COMPARISON OF THE EFFECT OF QUASI STATIC AND DYNAMIC LOADING ON THE FAILURE STRAINS OF CFRP/GFRP SINGLE-LAP COMPOSITE JOINTS

Abstract

This research provides an insight into the effect of quasi-static and dynamic loading coupled with varying degrees of torque in Single-Lap Composite Joints (SLJs). This study highlights the importance of addressing critical issues of strength reduction in SLJs in composite materials such as carbon and glass fiber reinforced composites. SLJs are crucial across various industries, including aerospace, marine and automotive engineering where their performance is vital.

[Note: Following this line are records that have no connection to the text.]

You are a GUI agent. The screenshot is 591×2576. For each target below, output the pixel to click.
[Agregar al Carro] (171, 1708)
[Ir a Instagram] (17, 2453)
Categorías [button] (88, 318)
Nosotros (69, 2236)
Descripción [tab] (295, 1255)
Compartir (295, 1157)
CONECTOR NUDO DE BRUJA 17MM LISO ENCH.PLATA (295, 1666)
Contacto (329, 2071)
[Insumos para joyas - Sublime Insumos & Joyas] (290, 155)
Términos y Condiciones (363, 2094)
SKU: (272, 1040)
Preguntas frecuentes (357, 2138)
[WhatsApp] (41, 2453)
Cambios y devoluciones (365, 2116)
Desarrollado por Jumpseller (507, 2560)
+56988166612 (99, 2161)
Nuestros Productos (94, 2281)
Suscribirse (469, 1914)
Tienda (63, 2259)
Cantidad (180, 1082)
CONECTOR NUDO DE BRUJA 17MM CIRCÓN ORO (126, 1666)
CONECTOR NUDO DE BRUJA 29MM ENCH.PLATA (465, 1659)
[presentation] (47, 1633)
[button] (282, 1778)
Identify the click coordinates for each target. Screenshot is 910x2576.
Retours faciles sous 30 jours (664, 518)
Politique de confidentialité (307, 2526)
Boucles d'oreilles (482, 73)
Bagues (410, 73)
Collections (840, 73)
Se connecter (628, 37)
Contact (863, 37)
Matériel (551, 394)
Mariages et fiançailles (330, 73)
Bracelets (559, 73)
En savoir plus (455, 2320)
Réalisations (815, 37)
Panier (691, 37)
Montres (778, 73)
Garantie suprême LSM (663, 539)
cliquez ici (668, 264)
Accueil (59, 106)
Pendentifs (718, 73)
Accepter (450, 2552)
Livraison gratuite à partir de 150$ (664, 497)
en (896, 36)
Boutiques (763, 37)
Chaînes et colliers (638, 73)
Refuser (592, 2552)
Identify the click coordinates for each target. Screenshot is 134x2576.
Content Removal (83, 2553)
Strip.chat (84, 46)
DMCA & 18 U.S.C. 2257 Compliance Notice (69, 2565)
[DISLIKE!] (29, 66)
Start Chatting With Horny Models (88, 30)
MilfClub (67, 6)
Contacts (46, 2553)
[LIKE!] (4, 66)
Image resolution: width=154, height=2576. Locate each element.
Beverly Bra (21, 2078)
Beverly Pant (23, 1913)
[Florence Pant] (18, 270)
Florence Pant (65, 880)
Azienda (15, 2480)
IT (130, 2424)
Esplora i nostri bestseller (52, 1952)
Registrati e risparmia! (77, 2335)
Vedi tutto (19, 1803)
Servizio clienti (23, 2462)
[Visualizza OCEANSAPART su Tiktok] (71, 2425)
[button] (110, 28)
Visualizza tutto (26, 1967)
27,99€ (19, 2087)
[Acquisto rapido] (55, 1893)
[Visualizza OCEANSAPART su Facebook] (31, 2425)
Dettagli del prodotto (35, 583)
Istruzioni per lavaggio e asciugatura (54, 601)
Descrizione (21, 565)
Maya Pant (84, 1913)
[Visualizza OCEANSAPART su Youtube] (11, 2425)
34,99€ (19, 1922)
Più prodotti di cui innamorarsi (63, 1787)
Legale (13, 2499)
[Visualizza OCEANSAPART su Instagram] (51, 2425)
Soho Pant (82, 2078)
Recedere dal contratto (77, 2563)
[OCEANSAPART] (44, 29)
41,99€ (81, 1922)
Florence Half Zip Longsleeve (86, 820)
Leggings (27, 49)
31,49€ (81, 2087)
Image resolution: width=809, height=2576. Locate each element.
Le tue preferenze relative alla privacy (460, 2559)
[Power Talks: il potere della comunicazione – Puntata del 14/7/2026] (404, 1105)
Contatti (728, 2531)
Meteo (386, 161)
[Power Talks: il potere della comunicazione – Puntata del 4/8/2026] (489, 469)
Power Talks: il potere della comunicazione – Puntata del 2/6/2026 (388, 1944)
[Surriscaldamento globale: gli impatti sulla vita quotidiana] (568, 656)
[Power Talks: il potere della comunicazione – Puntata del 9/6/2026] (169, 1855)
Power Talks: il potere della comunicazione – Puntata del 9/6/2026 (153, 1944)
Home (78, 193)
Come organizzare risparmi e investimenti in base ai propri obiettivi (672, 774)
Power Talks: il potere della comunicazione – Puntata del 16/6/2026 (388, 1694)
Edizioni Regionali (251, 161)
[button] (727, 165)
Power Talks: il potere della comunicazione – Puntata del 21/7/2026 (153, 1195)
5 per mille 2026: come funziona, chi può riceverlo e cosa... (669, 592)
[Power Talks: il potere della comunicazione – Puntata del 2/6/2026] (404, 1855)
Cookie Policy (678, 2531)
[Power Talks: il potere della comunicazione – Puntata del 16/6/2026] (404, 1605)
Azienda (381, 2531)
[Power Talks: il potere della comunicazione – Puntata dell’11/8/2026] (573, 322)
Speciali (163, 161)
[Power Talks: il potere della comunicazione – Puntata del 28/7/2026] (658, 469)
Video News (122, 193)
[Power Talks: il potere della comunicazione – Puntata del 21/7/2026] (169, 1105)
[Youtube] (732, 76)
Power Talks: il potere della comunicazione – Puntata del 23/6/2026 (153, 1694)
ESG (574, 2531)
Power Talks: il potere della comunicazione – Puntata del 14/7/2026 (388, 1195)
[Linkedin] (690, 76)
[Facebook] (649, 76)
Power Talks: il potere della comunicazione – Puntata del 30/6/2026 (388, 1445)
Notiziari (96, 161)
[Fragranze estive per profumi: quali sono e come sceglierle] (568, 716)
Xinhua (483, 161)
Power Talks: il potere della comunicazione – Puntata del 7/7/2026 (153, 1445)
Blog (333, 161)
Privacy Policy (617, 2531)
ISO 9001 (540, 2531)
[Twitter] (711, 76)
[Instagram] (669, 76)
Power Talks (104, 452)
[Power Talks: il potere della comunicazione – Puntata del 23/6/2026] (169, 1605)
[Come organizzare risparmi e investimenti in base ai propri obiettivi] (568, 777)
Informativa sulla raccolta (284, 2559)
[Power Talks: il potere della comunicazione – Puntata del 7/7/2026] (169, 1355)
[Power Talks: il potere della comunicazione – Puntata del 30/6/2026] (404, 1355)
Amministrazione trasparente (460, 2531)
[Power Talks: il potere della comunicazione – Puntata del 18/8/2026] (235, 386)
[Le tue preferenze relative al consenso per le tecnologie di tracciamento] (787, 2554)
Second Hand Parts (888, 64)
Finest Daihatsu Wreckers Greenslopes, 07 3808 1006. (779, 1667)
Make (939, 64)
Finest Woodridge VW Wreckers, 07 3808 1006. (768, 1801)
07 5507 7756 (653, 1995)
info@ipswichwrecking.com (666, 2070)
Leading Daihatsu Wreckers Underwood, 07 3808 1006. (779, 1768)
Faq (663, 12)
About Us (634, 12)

Understanding the behavior of these joints under static and dynamic loading conditions, particularly under varying strain rates is essential. Tightening torque of bolt is also a significant factor effecting the performance of SLJs under tensile loading. The primary research objective is to investigate the influence of different levels of bolt torque against varying strain rates on the performance of GFRP and carbon fiber joints. Although the research is ongoing, literature review has revealed the impact of strain rate on failure modes and stress distribution within these joints. Samples of SLJs with GFRP and Carbon fiber composite joints have been fabricated following extensive literature review. Results show that higher strain rates are associated with progressively lower failure strains. The increased torque levels for constant strain rates indicate a 3% increase in the ultimate strength of SLJ. However, the failure strains show a significant decline as torque level increases. The findings will significantly contribute to enhancing the safety and reliability of composite structures. The work aligns with industry objectives of achieving superior performance and flexibility in dynamic environments, where composite joints find integral usage.